En la mira

Actualidad 15 de febrero de 2023
Mira

La persecución mediático-judicial a la que es sometida Cristina Fernández de Kirchner desde que dejó la presidencia en 2015, con intenciones –hasta ahora, exitosas– de lograr su proscripción en el inminente proceso electoral, escenifica los mecanismos de lo que globalmente se conoce como lawfare o guerra jurídica. El concepto es, en palabras de la Vicepresidenta de la Nación, una “ingenuidad teorizante” para lo que de manera menos rimbombante se puede caracterizar como mafia o Estado paralelo. En resumidas cuentas, se trata del uso de herramientas legales para cometer actos de coacción o incluso suprimir los derechos cívicos de un adversario, con el consecuente disciplinamiento o amedrentamiento del resto del campo político.

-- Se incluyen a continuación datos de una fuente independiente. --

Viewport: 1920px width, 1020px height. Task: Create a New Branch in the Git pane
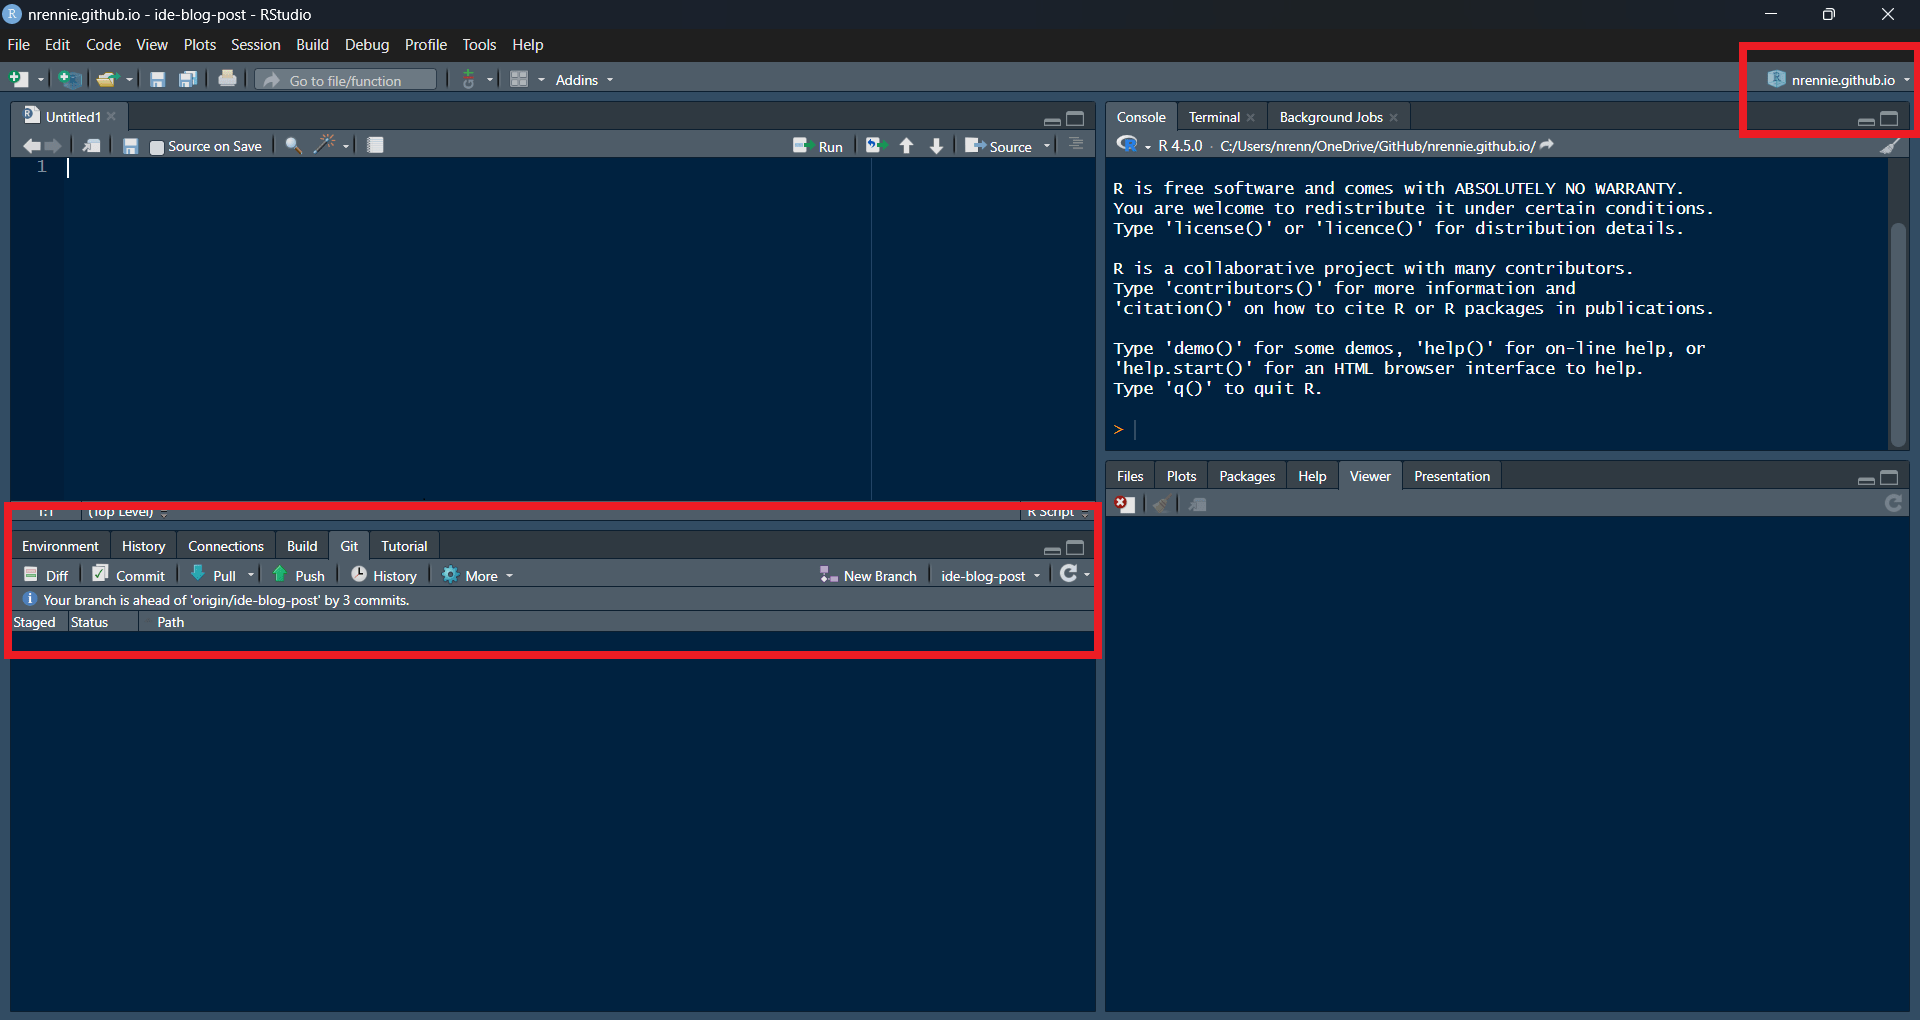click(x=868, y=575)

Para el logro de sus objetivos, no se requiere que el proceso legal sea “debido”, ni siquiera que se resuelva. La condena pretendida –y aquí la razón por la cual se necesita de la participación activa de las corporaciones mediáticas– es de carácter moral. Está escrita en las tapas.

Esta cruzada de aniquilamiento simbólico pareciera, a primera vista, encauzarse contra un dirigente o un sector político que se quiere desgastar o desterrar del juego democrático. Pero su influencia en la vida cotidiana de los argentinos no se reduce a limitar las opciones electorales de toda la ciudadanía, porque es con el mismo modus operandi que se criminaliza a grupos sociales enteros y que se demarca una línea entre sujetos deseables y parias. Al final, quieren que todos demos la patita.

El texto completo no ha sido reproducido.